Write out every record below exactly as given. Leave the pictures out.

(Records excerpted from a collection)

□ □ □ □

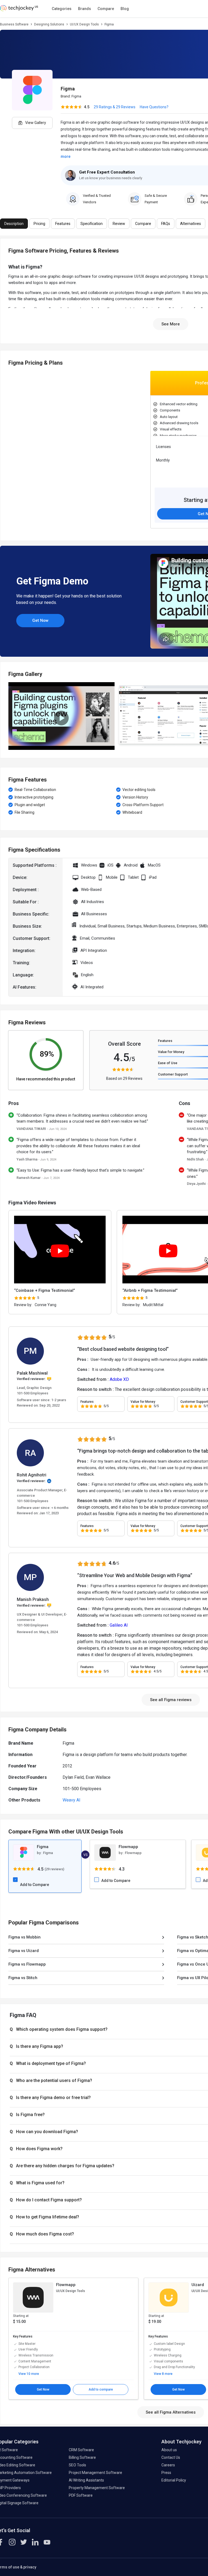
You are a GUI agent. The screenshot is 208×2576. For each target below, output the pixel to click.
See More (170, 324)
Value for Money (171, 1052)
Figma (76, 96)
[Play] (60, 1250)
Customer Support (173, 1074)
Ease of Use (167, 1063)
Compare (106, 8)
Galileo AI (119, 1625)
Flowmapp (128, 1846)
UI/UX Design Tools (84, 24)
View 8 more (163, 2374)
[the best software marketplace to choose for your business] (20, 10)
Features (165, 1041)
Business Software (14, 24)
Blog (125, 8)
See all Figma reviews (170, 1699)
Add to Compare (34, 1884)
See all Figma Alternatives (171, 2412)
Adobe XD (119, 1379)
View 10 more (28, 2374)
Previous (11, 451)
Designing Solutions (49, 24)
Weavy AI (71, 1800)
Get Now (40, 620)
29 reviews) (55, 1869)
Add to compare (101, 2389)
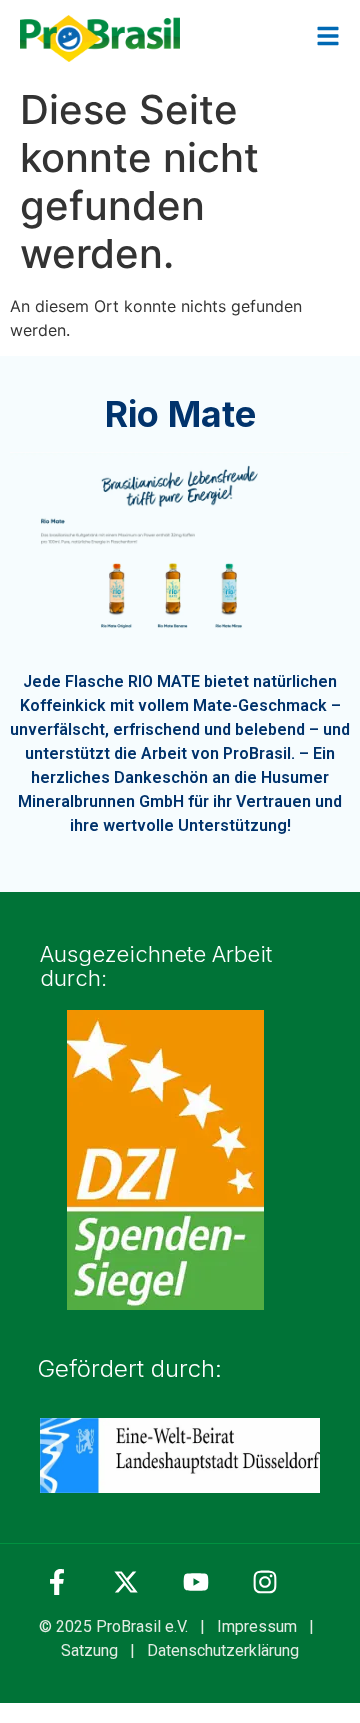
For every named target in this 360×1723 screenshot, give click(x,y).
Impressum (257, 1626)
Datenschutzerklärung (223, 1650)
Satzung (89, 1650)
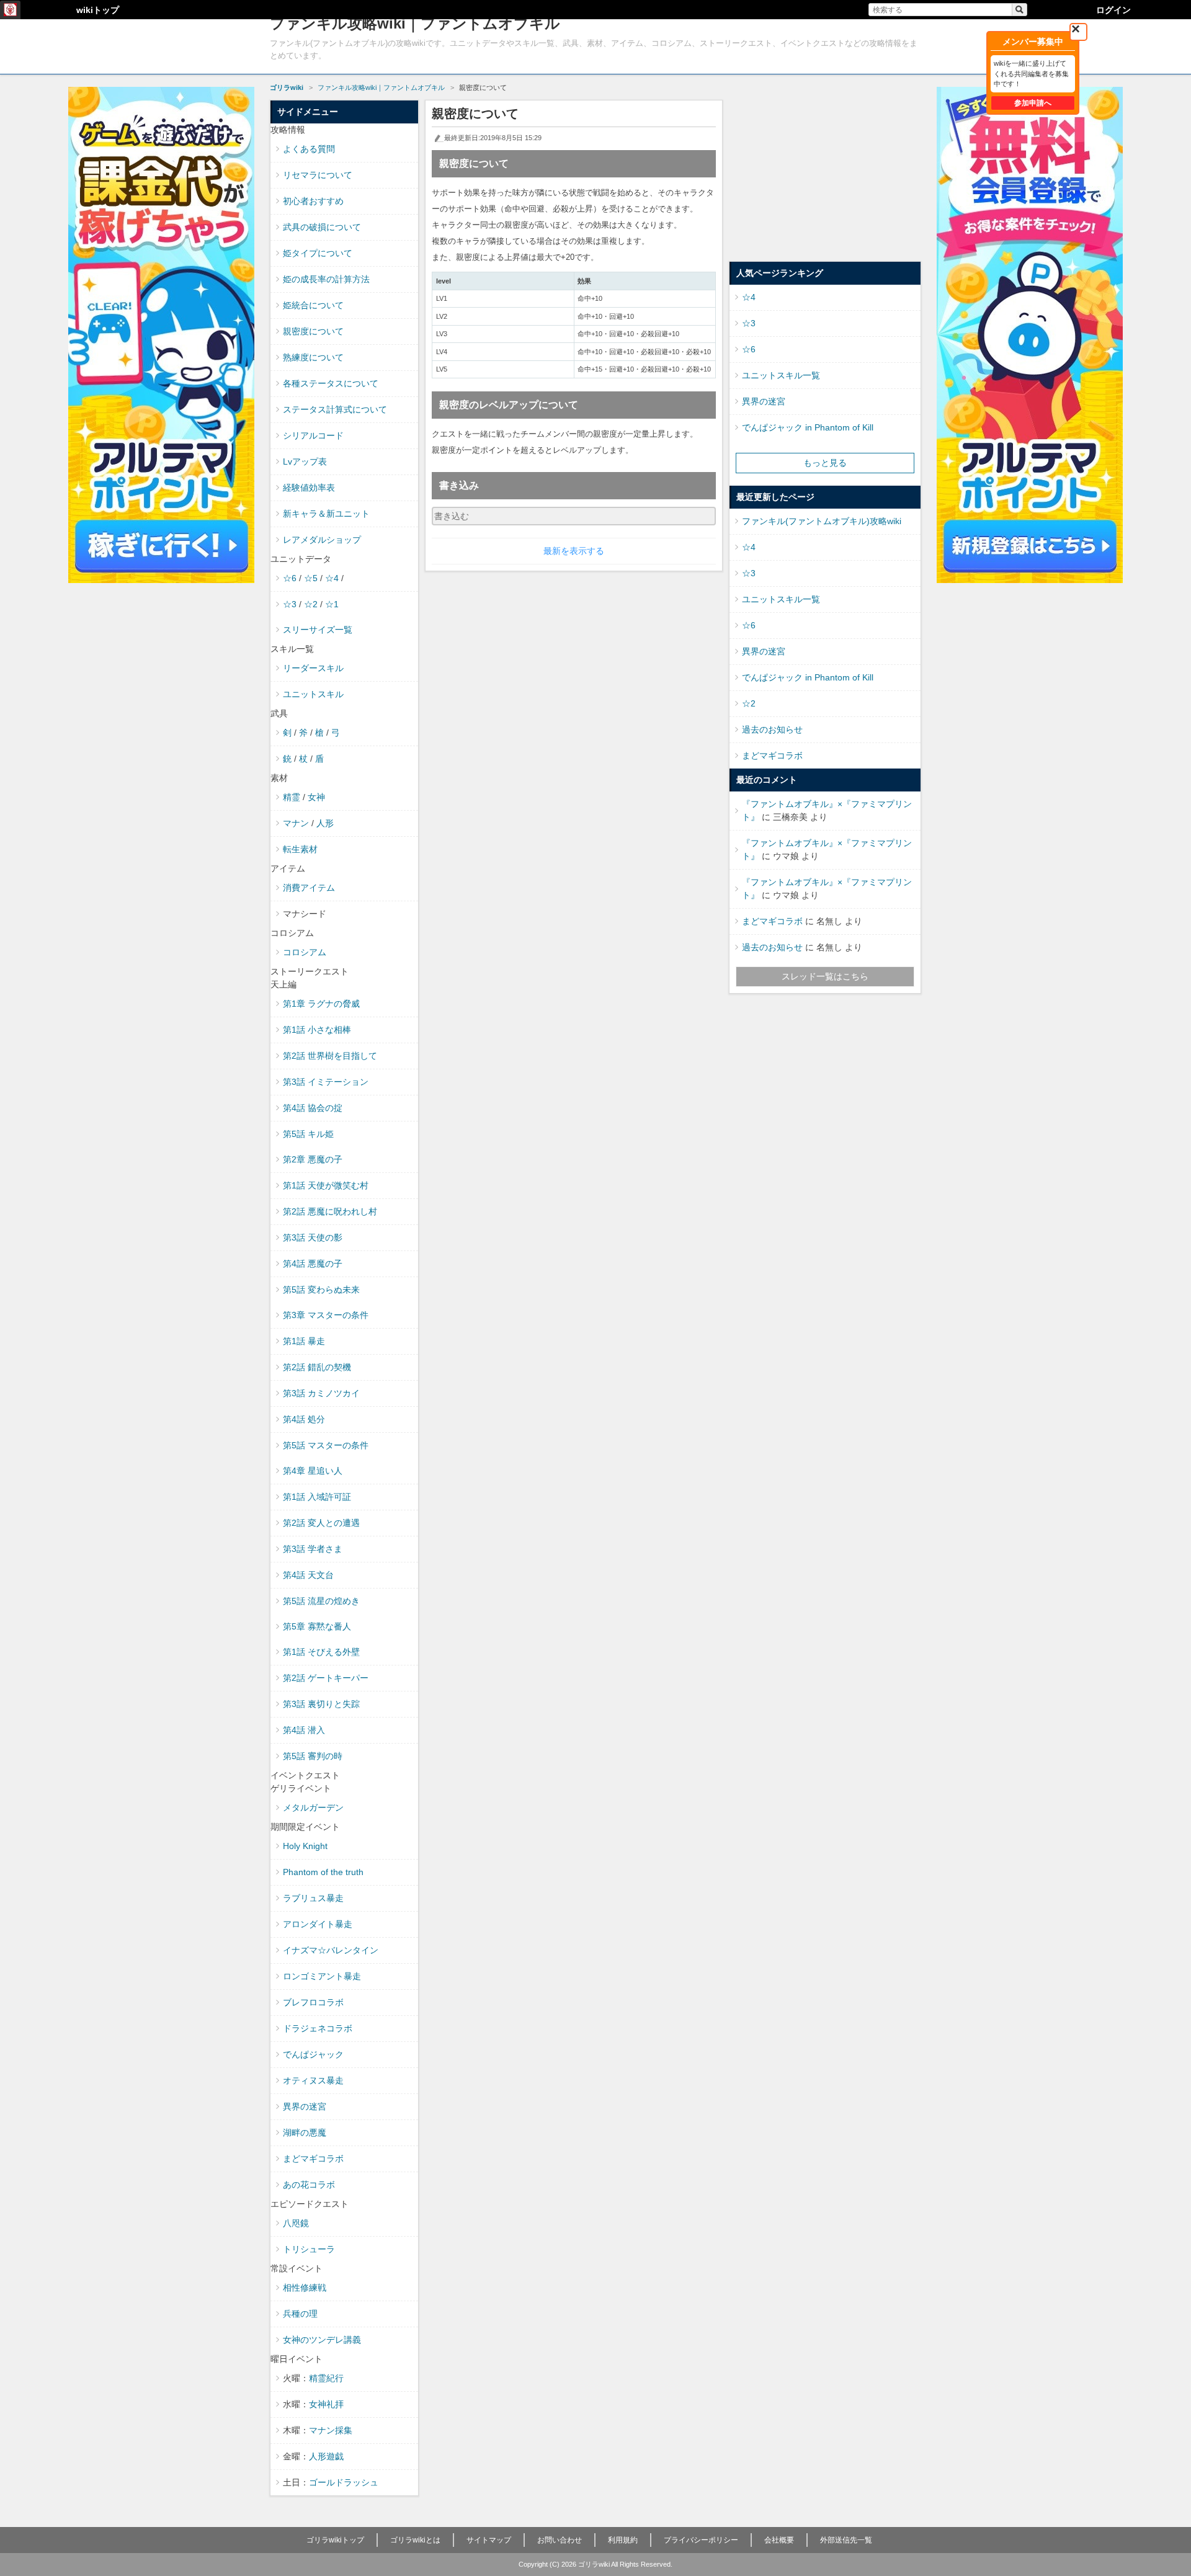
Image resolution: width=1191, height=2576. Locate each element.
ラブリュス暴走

□ □ □ □

ANSWER SPACE.
You are a GUI agent. The screenshot is 208×2576. For each target below, output the pixel to click.
See More (170, 324)
Value for Money (171, 1052)
Figma (76, 96)
[Play] (60, 1250)
Customer Support (173, 1074)
Ease of Use (167, 1063)
Compare (106, 8)
Galileo AI (119, 1625)
Flowmapp (128, 1846)
UI/UX Design Tools (84, 24)
View 8 more (163, 2374)
[the best software marketplace to choose for your business] (20, 10)
Features (165, 1041)
Business Software (14, 24)
Blog (125, 8)
See all Figma reviews (170, 1699)
Add to Compare (34, 1884)
See all Figma Alternatives (171, 2412)
Adobe XD (119, 1379)
View 10 more (28, 2374)
Previous (11, 451)
Designing Solutions (49, 24)
Weavy AI (71, 1800)
Get Now (40, 620)
29 reviews) (55, 1869)
Add to compare (101, 2389)
For every named target in this 360×1723 screenshot, give click(x,y).
Impressum (257, 1626)
Datenschutzerklärung (223, 1650)
Satzung (89, 1650)
Image resolution: width=1191, height=2576. Locate each element.
ラブリュス暴走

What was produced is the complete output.